Я уходил. Маленький, зареванный, сжимая в руке обклеенный сероватой парусиной чемоданчик с игрушками, тащился вниз по широкой лестнице нашего особняка. Собственно, из дома я уже ушел, выйдя из родительских комнат, возврата туда нет. По дороге я должен зайти еще на кухню, к няне, проститься. Конкретность детского мышления мешала мне вообразить хоть на минутку, что няня может взять и уйти вместе со мной. Она принадлежала этим стенам, этой кухне.
Проститься… Хорошо, если няня одна — а если там много народу?

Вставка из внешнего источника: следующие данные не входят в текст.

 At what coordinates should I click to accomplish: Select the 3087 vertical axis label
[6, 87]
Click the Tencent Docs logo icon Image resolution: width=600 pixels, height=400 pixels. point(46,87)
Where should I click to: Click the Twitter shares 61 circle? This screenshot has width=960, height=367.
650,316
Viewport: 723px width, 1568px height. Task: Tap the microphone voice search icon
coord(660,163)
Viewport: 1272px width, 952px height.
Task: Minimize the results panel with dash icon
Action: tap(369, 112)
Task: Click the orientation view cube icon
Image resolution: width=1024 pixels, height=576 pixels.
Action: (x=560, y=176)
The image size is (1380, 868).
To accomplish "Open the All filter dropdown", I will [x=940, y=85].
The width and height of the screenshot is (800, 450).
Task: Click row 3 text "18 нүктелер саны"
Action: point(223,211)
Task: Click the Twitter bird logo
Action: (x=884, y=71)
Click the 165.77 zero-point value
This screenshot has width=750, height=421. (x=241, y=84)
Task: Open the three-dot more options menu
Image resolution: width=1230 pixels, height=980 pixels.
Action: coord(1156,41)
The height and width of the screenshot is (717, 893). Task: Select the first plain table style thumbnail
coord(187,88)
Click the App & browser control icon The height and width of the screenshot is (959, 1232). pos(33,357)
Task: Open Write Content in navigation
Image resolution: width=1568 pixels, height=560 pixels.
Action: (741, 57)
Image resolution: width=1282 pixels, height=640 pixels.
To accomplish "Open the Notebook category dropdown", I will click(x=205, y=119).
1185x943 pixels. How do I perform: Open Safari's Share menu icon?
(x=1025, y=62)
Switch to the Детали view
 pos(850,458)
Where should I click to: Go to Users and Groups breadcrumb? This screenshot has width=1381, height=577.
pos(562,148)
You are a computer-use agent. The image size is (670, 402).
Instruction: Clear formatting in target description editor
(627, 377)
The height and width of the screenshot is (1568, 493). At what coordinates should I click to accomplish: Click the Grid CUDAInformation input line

Однако после того, как я открывал дверь, мне делалось безразлично, есть кто на кухне или нет. Бодрясь изо всех сил, стараясь не бежать, я пробирался мимо огромной плиты к няне и тут не выдерживал: уткнувшись ей в бок или в колени, я страшно ревел.
Пока няня ласково гладила меня по голове — чаще всего она была уже в курсе дела, — происходила странная, с трудом поддающаяся логическому анализу трансформация. Изгнанный из дому и лихорадочно строивший какие-то сумбурные планы самостоятельной жизни человек вновь превращался в ребенка. Мысль о неизбежном столкновении с настоящим, таинственным взрослым миром вызывала трепет, приводила в ужас, — ведь изгоняли меня неведомо куда! — но теперь эта мысль постепенно, шаг за шагом, отступала на задний план, освобождая место моему домашнему, привычному детскому миру. Все вокруг начинало звучать как сон или, скорее, как сказка — а уж сказка обязательно кончится хорошо.
Необходимой для такого поворота в моем сознании точкой были нянины колени.
Я постепенно затихал, а няня, выразив свое сочувствие, а иногда и солидарность, подтвердив, что белое вполне могло быть и черным или хотя бы показаться мне таковым, ставила передо мной дилемму: просить у мамы прощения или действительно куда-то уходить.
Уходить?! Вновь окунуться в тот неизведанный и страшноватый поэтому взрослый мир? Одному? Без няни?
Прощение? Просить прощения? Быть прощенным? Получить отпущение грехов?! Формулировки были другие, смысл такой.